▶ **TEXT SEGMENT**:
▬▬▬

Wednesday, October 19, 2011

Adult stem cells increasingly used to treat sports injuries

ESPN The Magazine has a story in its Oct. 17, 2011, issue about the use of stem cell therapies to help professional athletes heal from injuries:
Doctors in athletic circles are particularly optimistic about a specific [stem cell] line called mesenchymal stem cells, which they can extract in sizable numbers from fat and bone marrow. When properly cultivated and injected into an injured body part, the cells might be able to repair a banged-up jock's cartilage, bones, tendons and muscles dramatically faster than conventional surgical methods.

Clinics around the world report amazing results using these minimally invasive cellular procedures to repair torn ACLs. ...

In Europe, healthy top-level soccer players are already having their stem cells harvested and grown into lines of bone and connective tissue in case of injury.

▬▬▬

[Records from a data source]
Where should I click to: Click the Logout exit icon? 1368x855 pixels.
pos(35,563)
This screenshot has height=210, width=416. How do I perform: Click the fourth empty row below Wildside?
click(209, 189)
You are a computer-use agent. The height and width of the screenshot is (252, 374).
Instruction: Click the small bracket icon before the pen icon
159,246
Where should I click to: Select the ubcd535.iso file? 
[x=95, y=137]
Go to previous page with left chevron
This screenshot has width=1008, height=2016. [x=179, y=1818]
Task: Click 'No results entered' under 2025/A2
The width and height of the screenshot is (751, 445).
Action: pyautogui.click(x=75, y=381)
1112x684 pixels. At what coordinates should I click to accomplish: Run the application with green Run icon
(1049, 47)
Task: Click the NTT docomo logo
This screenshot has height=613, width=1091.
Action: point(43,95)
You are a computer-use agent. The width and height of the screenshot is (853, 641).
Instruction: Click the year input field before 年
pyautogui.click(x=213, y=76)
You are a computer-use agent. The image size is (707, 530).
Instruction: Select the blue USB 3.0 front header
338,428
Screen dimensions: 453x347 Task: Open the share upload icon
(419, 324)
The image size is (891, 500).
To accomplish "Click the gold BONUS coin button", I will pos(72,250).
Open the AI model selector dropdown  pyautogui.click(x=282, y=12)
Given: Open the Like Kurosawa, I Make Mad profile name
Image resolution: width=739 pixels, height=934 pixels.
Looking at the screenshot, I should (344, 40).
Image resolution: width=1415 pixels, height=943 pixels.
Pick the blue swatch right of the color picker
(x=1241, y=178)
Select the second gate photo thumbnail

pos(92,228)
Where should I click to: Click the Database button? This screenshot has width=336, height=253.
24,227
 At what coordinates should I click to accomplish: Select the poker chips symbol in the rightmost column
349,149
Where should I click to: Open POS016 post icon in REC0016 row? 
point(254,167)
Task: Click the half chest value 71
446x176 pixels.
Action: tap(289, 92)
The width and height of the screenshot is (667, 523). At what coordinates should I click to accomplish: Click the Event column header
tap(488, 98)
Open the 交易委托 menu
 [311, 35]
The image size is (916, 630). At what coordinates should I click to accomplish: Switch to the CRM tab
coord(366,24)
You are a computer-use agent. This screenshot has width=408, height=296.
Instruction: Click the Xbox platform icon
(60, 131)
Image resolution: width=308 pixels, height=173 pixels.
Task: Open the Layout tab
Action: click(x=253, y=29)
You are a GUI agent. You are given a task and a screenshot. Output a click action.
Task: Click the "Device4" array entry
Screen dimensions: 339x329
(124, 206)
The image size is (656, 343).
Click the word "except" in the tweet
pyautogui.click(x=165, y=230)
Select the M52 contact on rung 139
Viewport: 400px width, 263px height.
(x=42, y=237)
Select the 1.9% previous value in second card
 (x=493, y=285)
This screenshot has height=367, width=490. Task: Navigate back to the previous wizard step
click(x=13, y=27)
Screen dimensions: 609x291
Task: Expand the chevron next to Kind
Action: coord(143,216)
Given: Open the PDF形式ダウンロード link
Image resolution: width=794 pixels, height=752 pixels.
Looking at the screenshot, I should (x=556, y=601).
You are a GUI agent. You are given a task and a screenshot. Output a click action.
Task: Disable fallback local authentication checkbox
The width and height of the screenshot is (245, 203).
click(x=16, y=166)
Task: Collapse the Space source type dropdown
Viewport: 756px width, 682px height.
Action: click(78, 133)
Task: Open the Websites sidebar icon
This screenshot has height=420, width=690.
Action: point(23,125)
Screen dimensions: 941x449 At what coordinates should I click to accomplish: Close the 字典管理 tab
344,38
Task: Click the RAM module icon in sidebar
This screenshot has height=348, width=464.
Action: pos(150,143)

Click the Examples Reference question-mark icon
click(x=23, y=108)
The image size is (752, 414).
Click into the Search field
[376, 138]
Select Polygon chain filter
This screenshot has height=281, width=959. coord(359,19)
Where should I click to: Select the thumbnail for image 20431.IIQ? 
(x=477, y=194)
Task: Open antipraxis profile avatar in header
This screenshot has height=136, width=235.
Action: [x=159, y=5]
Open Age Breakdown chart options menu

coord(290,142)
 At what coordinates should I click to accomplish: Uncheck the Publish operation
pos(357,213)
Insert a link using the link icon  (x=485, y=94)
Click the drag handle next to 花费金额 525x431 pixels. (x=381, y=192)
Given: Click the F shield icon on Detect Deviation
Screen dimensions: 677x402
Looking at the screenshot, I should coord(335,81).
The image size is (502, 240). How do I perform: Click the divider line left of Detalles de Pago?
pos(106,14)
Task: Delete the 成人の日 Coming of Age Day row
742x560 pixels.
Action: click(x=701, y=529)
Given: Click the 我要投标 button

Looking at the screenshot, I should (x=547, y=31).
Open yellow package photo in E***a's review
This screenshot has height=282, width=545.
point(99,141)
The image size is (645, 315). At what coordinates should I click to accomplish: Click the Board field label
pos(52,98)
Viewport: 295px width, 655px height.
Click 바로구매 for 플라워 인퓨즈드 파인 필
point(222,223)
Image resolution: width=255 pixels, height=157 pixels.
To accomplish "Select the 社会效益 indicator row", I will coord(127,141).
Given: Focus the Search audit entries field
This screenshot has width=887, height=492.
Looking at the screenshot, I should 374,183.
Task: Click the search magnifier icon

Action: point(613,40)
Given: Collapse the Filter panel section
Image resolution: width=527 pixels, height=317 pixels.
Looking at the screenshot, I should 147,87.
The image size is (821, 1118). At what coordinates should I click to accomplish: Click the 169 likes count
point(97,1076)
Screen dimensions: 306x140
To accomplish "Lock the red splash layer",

▬▬▬

▶ **WHAT TO WORK ON**:
1. According to the stem cell text, what sources can doctors extract mesenchymal stem cells from?
2. Continue the text on adult stem cells and sports injuries from its last sentence.

▶ **TASK ANSWERS**:
1. Fat and bone marrow.

2.
The story is critical of FDA safety requirements in the United States that have caused some athletes -- among them superstar quarterback Peyton Manning -- to travel overseas for experimental procedures, which may or may not prove therapeutically successful. Yankees pitcher Bartolo Colon received an FDA-approved stem cell injection in 2010, which seems to have significantly improved his right shoulder and elbow following rotator cuff surgery.

The most notable feature of the ESPN article? It does not mention unethically-derived embryonic stem cells even once. Such cells have never benefited a single patient. The buzz surrounding the use of stem cells for sports injuries is focused entirely on the only stem cell type that has successfully treated patients (and saved lives), and the only type that promises much more therapeutic success in the future: ethical and uncontroversial adult stem cells.